## BEGIN MATERIAL PROVIDED
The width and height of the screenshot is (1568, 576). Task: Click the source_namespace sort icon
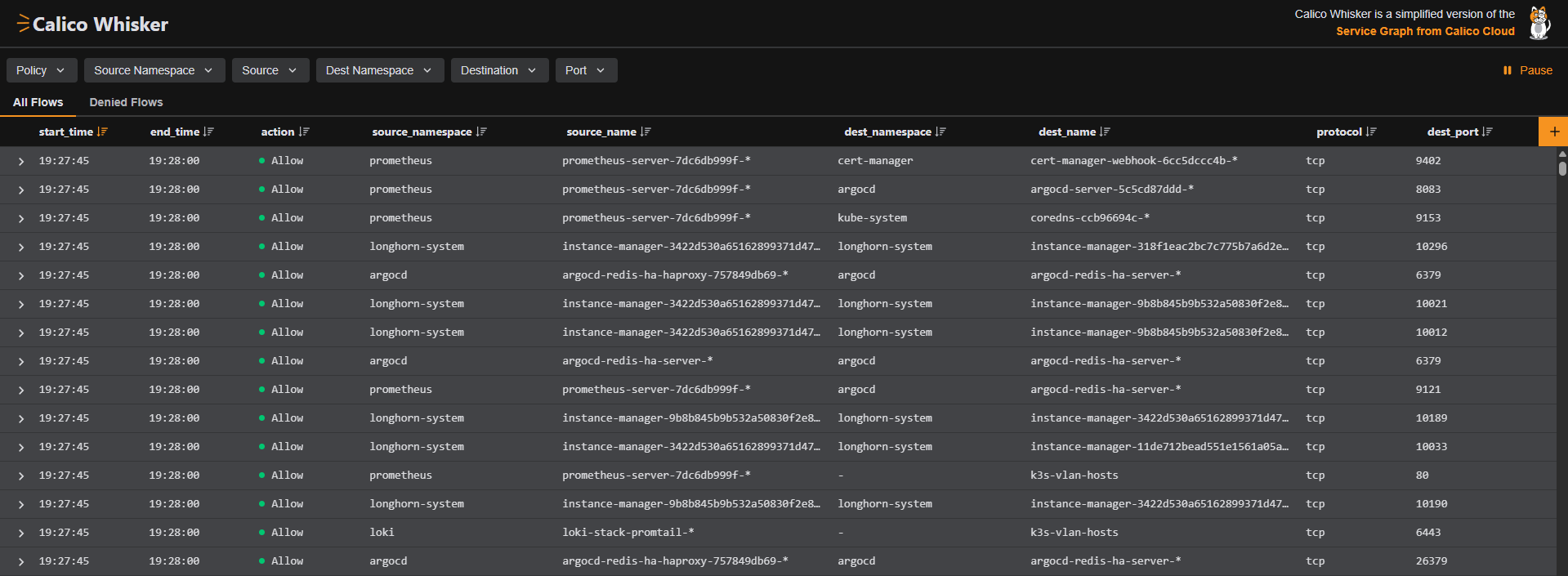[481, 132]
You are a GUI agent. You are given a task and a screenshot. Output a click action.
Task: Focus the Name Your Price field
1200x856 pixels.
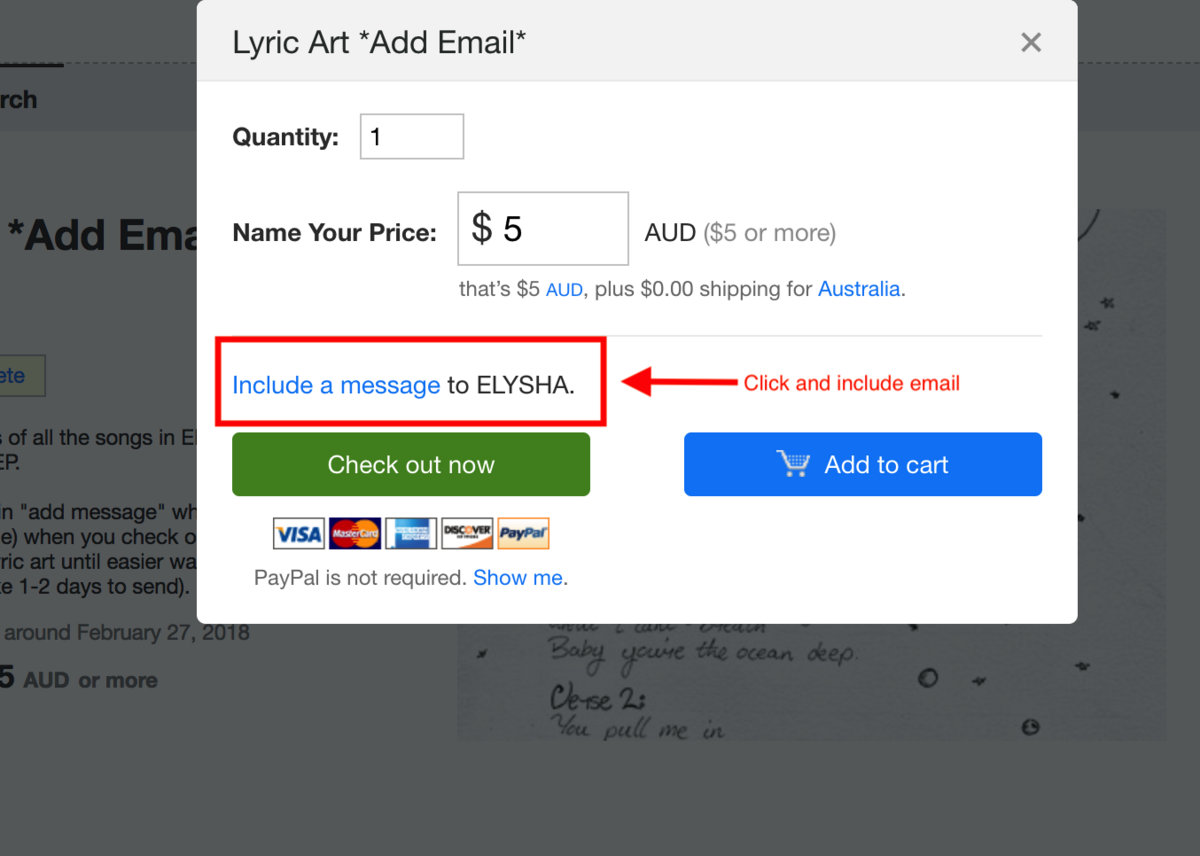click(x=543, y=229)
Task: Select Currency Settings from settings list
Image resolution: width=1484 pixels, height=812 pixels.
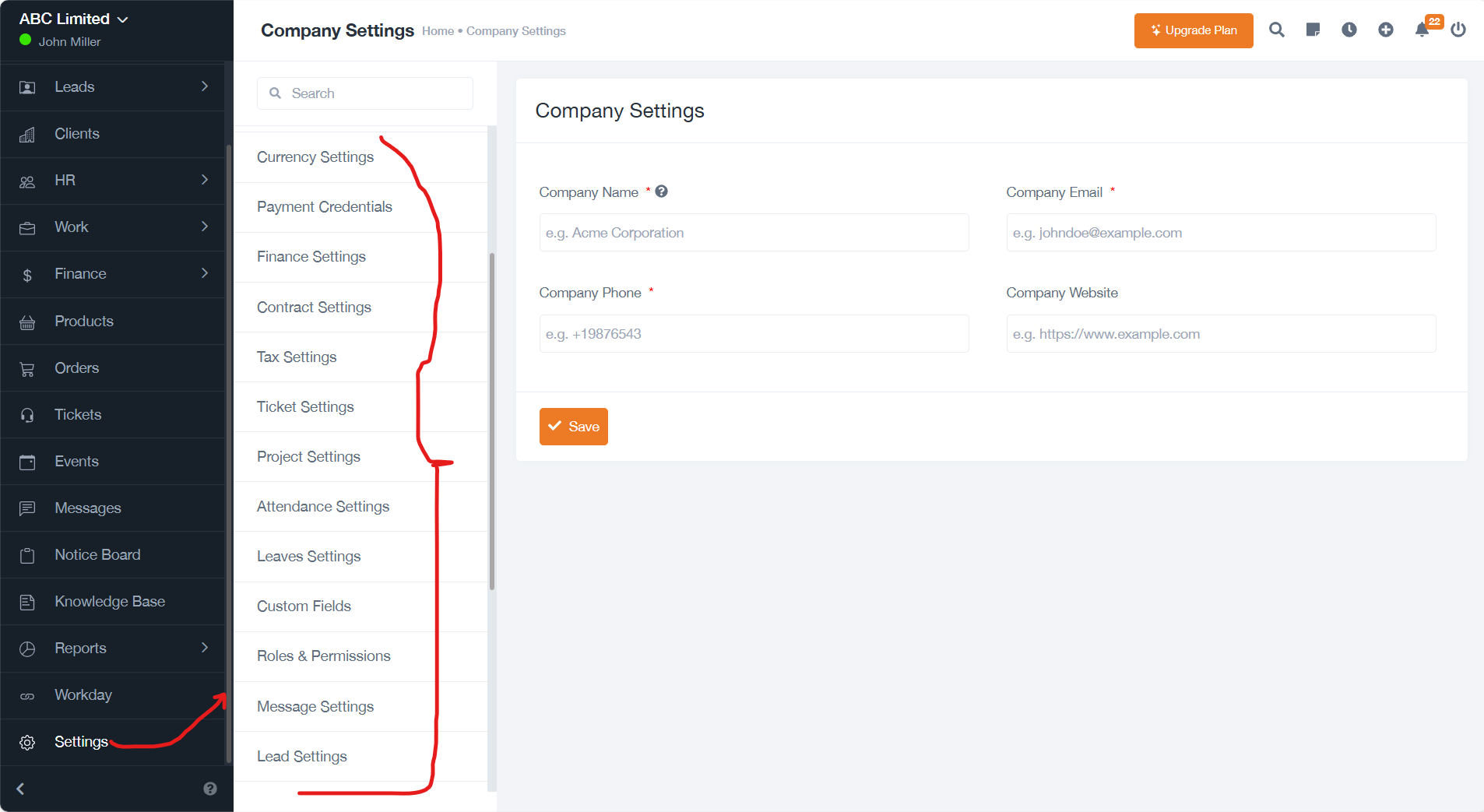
## END MATERIAL PROVIDED
→ **DIRECTIVE**
Copy every one of the rows above word for word, leaving out the pictures.

→ **FINISHED EXERCISE**
The width and height of the screenshot is (1568, 576). Task: Click the source_namespace sort icon
[481, 132]
You are a GUI agent. You are given a task and a screenshot. Output a click action.
Task: Focus the Name Your Price field
1200x856 pixels.
click(x=543, y=229)
Task: Select Currency Settings from settings list
Image resolution: width=1484 pixels, height=812 pixels.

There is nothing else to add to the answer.